カブアンドというプラットフォームが注目されている中で、マーケターとして忘れてはならないことがいくつかあります。この新しいサービスをただ模倣するのではなく、背後にある仕組みや価値観を深く理解し、自分たちのビジネスにどう活用できるのかを慎重に考える必要があります。本記事では、カブアンドの事例を通じて、これからのマーケターに必要な視点について考察します。


カブアンドの魅力は「もともと影響力がある人」が作った点にある

カブアンドが注目されている最大の理由の一つは、その創設者がもともと影響力を持っている人物であることです。この点を無視して仕組みだけを真似しようとするのは危険です。影響力を持たない企業や個人が同じ方法で成功を収められるかといえば、答えはNOでしょう。

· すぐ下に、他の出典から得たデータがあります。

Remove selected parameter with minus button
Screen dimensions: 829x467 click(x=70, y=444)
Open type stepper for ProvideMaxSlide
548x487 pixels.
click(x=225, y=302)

たとえば、人気YouTuberが新たなプロジェクトを立ち上げる際、その影響力によって初期のユーザーを簡単に獲得できます。しかし、同じことを普通の企業が行った場合、初期ユーザーを集めるだけでも膨大な広告費や労力が必要です。ここにマーケターが直視すべき現実があります。


取り入れる際の手間や労力を軽視してはいけない

新しい仕組みを導入することは、見た目以上に複雑です。カブアンドのような仕組みを取り入れたい場合、マーケターとして考えるべきなのは、その実現にどれほどのリソースを割く必要があるかということです。

たとえば、システム開発、ユーザーの教育、運用のためのチーム構築など、見えない部分で多大な努力が必要です。これを軽視して「とりあえずやってみよう」と進めた結果、失敗してしまうケースも少なくありません。マーケターは常にコスト対効果を念頭に置き、取り組むべきです。


近しいモデルのクラウドファンディングが「爆発的に流行っていない」理由を知る

クラウドファンディングはカブアンドに近いビジネスモデルとして挙げられることが多いですが、実際には限定的な成功にとどまっています。その理由を理解することは、カブアンドを模倣しようとする際の重要な示唆となります。

クラウドファンディングが広く使われているように見えても、成功するプロジェクトは全体の一部です。これは、運営側だけでなく利用者にも一定のハードルがあるからです。同じことがカブアンドにも当てはまる可能性があります。


結果として広告を出稿する企業が減るわけではない

マーケターとして、カブアンドのような仕組みが広告市場にどのような影響を与えるかを考える必要があります。一部では「広告の役割が減るのではないか」と懸念されることもありますが、実際には逆です。

カブアンドが普及すれば、それを補完する形で広告が必要になります。これはクラウドファンディングが広まった際、プラットフォーム上での広告やプロモーション活動が増えたのと同様の現象です。マーケターはこれを見越して戦略を立てるべきでしょう。


ビジネスモデルに共創の視点を取り入れる

最後に、カブアンドのような仕組みを取り入れる際に重要なのが「共創」の視点です。ただ単にユーザーを顧客として扱うのではなく、パートナーとして迎え入れる考え方が求められます。

たとえば、クラウドファンディングでは、支援者がプロジェクトの一部として関与することでコミュニティが形成されます。同じように、カブアンドを活用する際には、企業と顧客の関係を単なる取引から価値共創へと昇華させることが重要です。


マーケターに求められる視点とは

カブアンドは単なる流行の仕組みではありません。その背後には、影響力、手間、労力、そしてビジネスモデル全体を考慮する必要があります。マーケターとして求められるのは、ただ新しい仕組みを取り入れるだけではなく、その価値や影響を深く理解し、自分たちのビジネスに適応させる能力です。

これからのマーケターは、目先のトレンドに飛びつくのではなく、長期的な視点で戦略を構築していく必要があります。カブアンドが示唆するのは、そのような視点の重要性です。